Plants serve a variety of purposes. They convert carbon dioxide into oxygen for human beings, they act as a source of food for both animals and humans, they even can be used as fertilizer for other plants, and lately it seems that they have even been experimented on where scientists attempt to find out if plants can make a suitable replacement for wires. Wires are typically made from metal, such as copper, which is a scarce material and not exactly one that we can “grow”. Safe to say there will be a point in time where we run out of copper, with estimates that our copper reserve could run out in 25 years.
This has prompted researchers at the University of West England to conduct an experiment in which they try to use lettuce to conduct electricity. This experiment is apparently an extension of work done on slime mould, but because slime mould is very fragile and highly dependent on environmental conditions, it makes it hard to control and constrain, versus plants which are more resilient and have a better chance of surviving a hostile environment compared to slime mould. To conduct their experiment, the scientists used a four day old lettuce seedling in which two electrodes were connected.

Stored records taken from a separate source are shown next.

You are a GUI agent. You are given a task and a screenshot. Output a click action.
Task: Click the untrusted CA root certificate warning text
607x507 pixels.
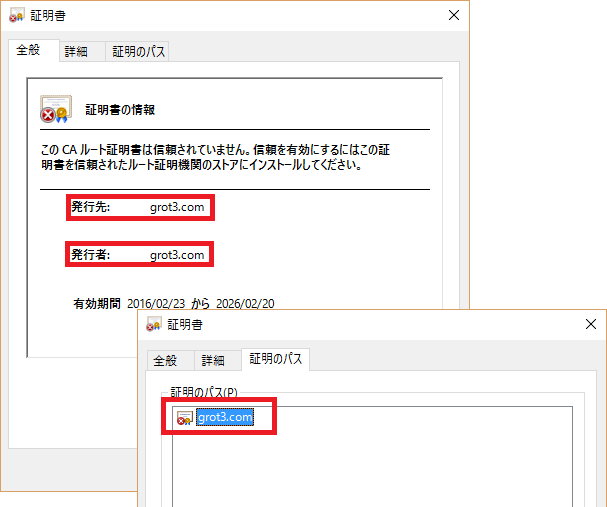point(210,157)
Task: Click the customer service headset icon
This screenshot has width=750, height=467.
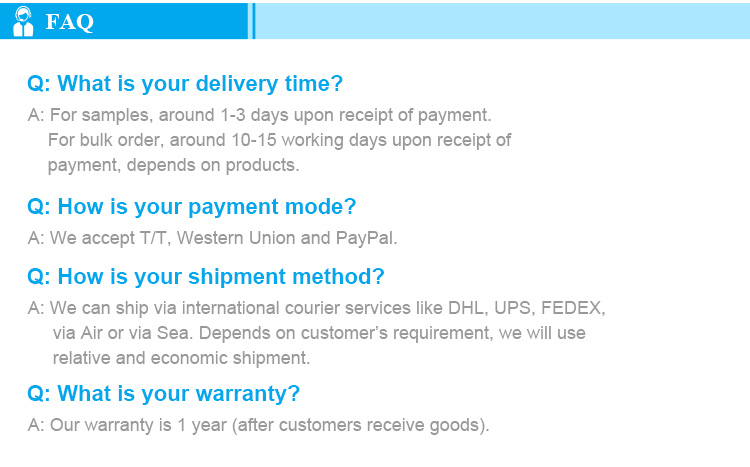Action: [23, 22]
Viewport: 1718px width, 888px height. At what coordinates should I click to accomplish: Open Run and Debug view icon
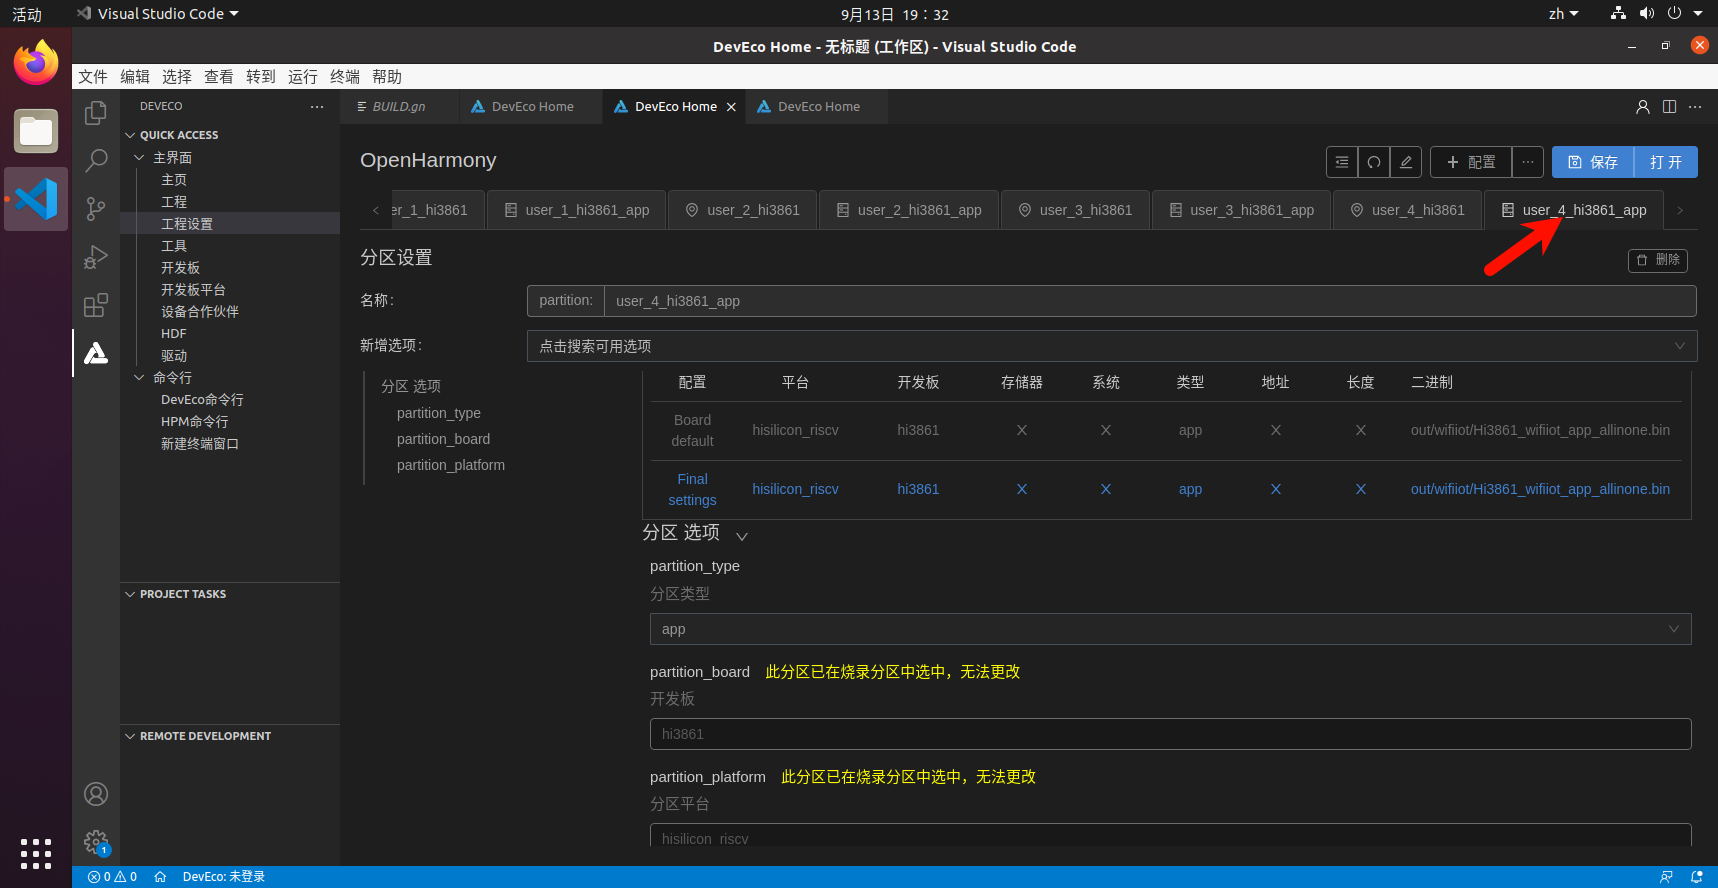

While it turns out that the lettuce was able to conduct electricity, it proved to be a “noisy” wire and oscillated a bit too much, making it not viable for us in sensors or computers. However one of the researchers, Andrew Adamtzky, believes that it is possible to use plants as conductors, but admits that more research needs to be done. “To incorporate plant wires into bio-hybrid self-growing circuits we must develop techniques for reliable routing of the plant roots between living and silicon components of the circuits.” Plants as wires, that could be interesting, don’t you think?